DOCUMENT PASSAGE |
Last week the federal government signalled that, to reach a new trade agreement with Europe, it might extend pharmaceutical patents. The move could cost Canadians up to $2 billion per year. Supporters argue that it will attract research investment and generate jobs.
But longer drug patents will not attract new research to Canada.
Pharmaceutical firms locate research investments on the basis of the quality of local scientists and the cost of running clinical trials. If we want industry to invest in Canada, we need to invest in our capacity to conduct research. One way would be to double the budgets of the Canadian Institutes of Health Research -- which would cost less than extending pharmaceutical patents.
But if Canada must change drug patents to win a trade deal, let's at least fix our broken intellectual property system while we are at it. The patents that apply to other technologies fail the pharmaceutical sector. They fail for a number reasons.
First, most patented medicines must be studied in clinical trials to establish that they are safe and effective enough to be sold to Canadians. This can take years after firms file their initial patents, which reduces the time they can charge monopoly prices (the 'carrot' that patents create to give firms incentive to develop new drugs).

RECORDS SUPPLIED |
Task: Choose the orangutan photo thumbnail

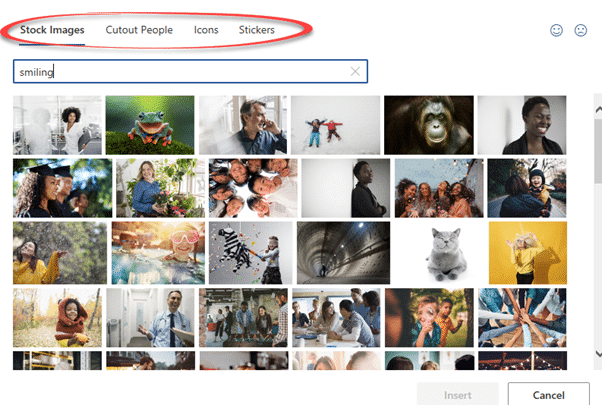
...
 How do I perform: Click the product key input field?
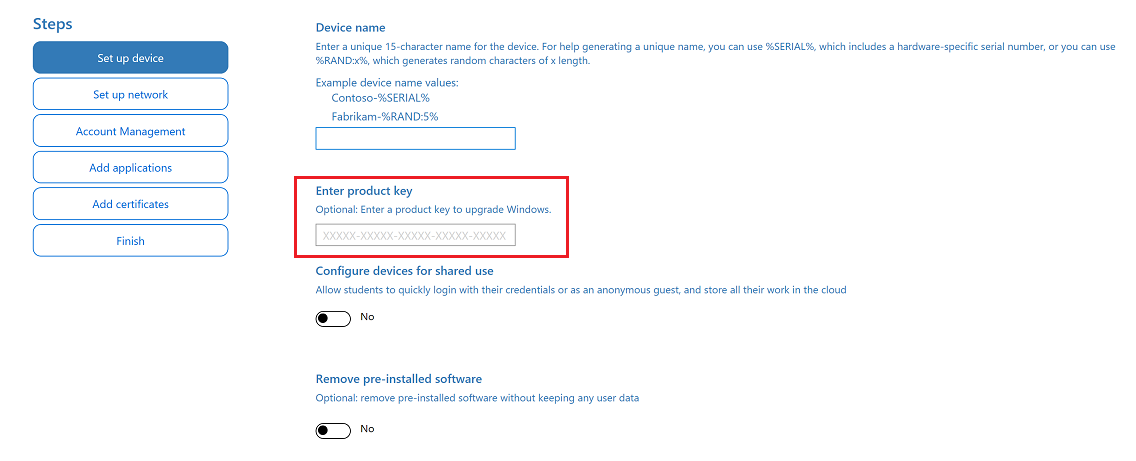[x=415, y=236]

PROBLEM DETAILS | Write the next part of the commentary on pharmaceutical patents, starting after its last sentence. The entries have no connection to the commentary on pharmaceutical patents.

SOLVED EXERCISE |
The proposal to give firms a guaranteed period of market exclusivity (i.e., a guaranteed length of monopoly sales) after regulatory approval would not only benefit firms, it would also allow regulators to demand better pre-market drug trials and to take more time to evaluate trial data.
The current rush to approve medicines while manufacturers' "patent clocks" are ticking means that some medicines make it to market that later must be recalled because of harms they cause to patients -- harms that could be detected with more thorough pre-market evaluation.
The second failing of the patent system for pharmaceuticals is that, although disclosure of scientific information is a key benefit of the patent system, the information of greatest value to society is not publicly disclosed when a patent is filed. This is because data about the safety and effectiveness of most medicines is gathered after patents are granted.
Few Canadians realize that pharmaceutical companies can and do keep regulatory data about safety and effectiveness secret. This secrecy should end. And it can be ended by making full public disclosure of regulatory data a condition of extended pharmaceutical patents.
Finally, the patent system fails in the pharmaceutical sector because nobody appears to know when generic competitors can enter the market. This is because pharmaceutical companies often file multiple, overlapping patents on the same drug and use these often-bogus patent claims to block regulatory approval of generics. This generates a lot of income for patent lawyers and consultants but provides no value to society as a whole.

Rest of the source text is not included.